Il secondo e terzo giorno saranno dedicati a una campagna di scansione macro della Fluorescenza dei raggi X, a cura di "Emmebi diagnostica artistica" e “Ars Mensurae” con degli strumenti messi a punto nell’ambito del Progetto MU.S.A. (Multichannel Scanner for Artworks), in collaborazione con l’Istituto Nazionale di Fisica Nucleare, Università Roma 3, La Sapienza Università di Roma - Dipartimento di Scienze di Base e Applicate per l'Ingegneria. Queste analisi forniscono immagini ad alta risoluzione degli elementi chimici presenti sul dipinto analizzandone i singoli punti. Questa analisi è in grado di offrire inedite possibilità di conoscenza sulla natura dei pigmenti, sulle tecniche pittoriche e sullo stato di conservazione delle opere.

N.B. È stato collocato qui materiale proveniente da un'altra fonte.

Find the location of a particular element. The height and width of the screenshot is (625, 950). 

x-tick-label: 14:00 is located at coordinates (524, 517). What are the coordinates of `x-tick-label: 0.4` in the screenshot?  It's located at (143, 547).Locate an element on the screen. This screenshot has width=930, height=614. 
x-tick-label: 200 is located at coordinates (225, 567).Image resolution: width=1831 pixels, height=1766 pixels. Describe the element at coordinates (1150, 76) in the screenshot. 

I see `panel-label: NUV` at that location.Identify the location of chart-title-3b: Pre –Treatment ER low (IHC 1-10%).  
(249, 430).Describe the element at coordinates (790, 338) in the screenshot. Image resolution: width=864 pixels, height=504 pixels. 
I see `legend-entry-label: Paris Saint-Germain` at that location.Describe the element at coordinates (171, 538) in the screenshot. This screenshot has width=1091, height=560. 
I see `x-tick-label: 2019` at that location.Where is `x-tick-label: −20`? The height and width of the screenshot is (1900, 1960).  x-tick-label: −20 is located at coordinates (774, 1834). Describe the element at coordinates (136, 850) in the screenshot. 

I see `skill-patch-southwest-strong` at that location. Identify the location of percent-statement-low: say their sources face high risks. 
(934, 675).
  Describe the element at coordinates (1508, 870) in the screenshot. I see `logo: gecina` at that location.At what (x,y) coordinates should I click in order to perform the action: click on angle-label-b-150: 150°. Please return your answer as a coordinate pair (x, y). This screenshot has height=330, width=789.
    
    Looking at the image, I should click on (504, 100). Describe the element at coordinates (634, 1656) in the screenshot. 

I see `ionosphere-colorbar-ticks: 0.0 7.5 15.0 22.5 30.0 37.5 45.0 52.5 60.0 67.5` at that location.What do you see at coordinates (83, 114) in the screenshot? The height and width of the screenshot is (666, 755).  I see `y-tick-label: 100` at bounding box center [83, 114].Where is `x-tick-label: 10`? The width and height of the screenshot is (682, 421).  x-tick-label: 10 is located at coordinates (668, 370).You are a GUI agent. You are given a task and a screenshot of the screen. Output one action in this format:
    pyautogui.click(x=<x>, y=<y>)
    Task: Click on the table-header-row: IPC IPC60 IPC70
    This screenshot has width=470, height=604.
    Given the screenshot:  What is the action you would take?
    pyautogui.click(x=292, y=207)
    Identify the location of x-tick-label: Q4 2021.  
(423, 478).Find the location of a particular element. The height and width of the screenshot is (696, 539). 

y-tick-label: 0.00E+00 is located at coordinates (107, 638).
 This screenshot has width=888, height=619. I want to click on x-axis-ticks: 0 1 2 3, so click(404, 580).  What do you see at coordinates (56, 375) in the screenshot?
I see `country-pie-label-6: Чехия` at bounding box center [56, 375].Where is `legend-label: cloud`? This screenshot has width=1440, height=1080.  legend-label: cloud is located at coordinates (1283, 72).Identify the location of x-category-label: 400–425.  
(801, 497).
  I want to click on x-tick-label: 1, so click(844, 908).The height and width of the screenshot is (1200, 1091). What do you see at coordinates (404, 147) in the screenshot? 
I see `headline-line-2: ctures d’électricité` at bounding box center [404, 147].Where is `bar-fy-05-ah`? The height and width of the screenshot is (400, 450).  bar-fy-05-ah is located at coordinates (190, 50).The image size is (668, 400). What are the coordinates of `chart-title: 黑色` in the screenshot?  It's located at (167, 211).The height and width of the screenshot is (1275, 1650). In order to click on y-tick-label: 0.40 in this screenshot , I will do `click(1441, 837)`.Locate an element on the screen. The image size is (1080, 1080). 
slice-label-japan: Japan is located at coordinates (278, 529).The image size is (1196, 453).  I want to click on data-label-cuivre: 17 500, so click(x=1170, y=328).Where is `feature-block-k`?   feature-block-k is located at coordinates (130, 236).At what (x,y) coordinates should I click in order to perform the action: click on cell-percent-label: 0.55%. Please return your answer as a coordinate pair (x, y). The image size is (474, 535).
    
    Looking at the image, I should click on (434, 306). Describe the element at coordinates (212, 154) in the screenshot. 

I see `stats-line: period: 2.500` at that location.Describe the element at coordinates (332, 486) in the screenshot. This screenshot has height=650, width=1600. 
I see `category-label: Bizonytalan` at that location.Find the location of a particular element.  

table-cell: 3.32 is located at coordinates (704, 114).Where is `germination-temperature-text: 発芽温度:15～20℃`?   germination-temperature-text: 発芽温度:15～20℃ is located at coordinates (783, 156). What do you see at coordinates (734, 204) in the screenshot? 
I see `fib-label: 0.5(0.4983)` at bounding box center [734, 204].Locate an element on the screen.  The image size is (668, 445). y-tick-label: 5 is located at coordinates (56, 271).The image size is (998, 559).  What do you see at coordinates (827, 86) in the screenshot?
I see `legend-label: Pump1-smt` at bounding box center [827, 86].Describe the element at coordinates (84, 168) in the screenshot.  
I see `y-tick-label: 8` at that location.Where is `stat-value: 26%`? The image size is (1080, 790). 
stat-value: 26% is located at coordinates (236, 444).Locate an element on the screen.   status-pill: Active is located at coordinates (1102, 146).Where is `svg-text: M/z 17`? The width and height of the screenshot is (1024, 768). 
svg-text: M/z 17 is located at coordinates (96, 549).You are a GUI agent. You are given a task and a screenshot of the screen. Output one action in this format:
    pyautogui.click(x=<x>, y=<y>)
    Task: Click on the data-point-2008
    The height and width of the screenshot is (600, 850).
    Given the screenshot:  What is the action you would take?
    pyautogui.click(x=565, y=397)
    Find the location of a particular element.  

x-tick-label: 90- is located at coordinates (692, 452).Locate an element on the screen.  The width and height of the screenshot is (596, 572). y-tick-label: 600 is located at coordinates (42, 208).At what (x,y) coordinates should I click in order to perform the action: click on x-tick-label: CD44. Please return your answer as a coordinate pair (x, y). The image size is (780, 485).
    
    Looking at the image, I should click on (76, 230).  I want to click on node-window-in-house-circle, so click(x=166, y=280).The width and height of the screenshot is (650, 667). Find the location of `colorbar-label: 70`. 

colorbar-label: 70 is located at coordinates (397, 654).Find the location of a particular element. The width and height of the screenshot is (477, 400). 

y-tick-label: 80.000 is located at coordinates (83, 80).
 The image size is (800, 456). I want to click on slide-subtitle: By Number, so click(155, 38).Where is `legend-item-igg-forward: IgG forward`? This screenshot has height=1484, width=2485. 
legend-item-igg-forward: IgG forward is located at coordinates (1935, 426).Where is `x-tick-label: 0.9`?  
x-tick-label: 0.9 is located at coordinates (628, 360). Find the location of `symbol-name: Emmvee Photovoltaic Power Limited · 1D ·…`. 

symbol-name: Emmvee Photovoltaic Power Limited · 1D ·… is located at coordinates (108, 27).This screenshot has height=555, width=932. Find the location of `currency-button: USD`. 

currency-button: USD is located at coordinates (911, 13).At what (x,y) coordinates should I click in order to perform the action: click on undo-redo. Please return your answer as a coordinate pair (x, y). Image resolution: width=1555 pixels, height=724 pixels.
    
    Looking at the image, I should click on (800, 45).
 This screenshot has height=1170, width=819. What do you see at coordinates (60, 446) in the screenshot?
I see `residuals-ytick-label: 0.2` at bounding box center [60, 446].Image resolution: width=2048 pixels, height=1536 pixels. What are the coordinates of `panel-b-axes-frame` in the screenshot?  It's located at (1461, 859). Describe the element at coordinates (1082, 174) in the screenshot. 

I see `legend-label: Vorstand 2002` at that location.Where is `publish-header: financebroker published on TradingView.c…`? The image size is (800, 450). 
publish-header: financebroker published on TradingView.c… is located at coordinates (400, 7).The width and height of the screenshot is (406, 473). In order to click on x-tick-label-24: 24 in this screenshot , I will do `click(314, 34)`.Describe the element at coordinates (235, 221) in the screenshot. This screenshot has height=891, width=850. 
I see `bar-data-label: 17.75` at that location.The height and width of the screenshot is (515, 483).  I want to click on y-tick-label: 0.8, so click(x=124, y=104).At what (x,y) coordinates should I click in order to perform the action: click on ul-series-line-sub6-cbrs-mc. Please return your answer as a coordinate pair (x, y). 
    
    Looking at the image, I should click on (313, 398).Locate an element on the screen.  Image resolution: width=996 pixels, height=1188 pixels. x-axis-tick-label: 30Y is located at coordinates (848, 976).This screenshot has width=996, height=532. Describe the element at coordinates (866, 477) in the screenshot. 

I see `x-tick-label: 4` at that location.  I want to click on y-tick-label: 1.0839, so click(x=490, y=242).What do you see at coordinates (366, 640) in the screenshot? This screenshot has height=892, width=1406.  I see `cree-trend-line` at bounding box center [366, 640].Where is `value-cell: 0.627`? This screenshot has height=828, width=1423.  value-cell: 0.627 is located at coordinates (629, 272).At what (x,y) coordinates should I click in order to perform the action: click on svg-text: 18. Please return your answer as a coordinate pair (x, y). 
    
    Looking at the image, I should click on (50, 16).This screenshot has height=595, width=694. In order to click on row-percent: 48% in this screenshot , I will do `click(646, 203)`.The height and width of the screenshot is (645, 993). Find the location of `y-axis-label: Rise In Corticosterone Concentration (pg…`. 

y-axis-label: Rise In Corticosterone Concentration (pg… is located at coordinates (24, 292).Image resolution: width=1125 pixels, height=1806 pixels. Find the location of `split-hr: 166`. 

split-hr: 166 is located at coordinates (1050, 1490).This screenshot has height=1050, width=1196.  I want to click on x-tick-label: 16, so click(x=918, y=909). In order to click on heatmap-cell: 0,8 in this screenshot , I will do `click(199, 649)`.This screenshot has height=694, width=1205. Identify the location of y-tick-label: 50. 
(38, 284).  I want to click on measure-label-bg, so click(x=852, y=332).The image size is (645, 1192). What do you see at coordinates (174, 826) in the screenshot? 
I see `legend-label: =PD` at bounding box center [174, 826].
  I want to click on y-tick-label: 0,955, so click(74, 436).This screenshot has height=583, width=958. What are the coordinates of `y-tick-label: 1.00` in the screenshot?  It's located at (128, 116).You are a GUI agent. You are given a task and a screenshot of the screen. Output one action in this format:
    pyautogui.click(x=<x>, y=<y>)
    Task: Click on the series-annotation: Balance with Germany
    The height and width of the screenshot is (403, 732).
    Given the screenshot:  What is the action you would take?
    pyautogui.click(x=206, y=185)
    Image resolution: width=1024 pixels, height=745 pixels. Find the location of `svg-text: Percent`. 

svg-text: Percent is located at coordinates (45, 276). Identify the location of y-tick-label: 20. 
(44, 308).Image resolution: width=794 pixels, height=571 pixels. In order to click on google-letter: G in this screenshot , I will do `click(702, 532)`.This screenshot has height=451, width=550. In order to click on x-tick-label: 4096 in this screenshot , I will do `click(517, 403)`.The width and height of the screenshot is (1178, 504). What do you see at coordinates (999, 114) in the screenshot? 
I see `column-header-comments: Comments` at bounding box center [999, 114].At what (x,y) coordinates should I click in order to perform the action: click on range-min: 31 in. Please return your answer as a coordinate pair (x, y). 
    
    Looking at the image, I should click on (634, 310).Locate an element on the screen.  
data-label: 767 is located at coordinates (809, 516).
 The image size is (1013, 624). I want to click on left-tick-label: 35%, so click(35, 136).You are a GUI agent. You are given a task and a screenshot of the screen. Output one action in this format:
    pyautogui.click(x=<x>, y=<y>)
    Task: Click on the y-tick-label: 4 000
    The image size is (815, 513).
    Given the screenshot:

Secondo la tradizione, la “Fornarina”, olio su tavola del 1520, raffigura l’amante e musa ispiratrice di Raffaello: Margherita Luti, figlia di un fornaio di Trastevere, da cui il soprannome.
Non si ha notizia di chi fosse il committente dell’opera e ciò potrebbe avvalorare l’ipotesi che Raffaello l’abbia dipinta per sé, negli ultimi anni della sua vita. Che si tratti o meno dell’amante di Raffaello, dietro questo volto imperfetto, dai tratti marcati, si nasconde una rappresentazione di Venere. La posa delle mani, una adagiata nel grembo, l’altra sul seno, segue il modello della “Venere pudica” della statuaria classica: un gesto di pudore che tuttavia orienta lo sguardo dell’osservatore proprio su ciò che si vorrebbe nascondere. Simboli della dea dell’amore sono anche il bracciale della donna su cui si legge “Raphael Urbinas”, firma dell’autore e pegno di vincolo amoroso, nonché, sullo sfondo, il cespuglio di mirto e il ramo di melo cotogno, simbolo di fertilità. Il quadro apparteneva già ai primi proprietari del palazzo, gli Sforza di Santafiora, e fu uno dei primi ad essere acquistato dai Barberini.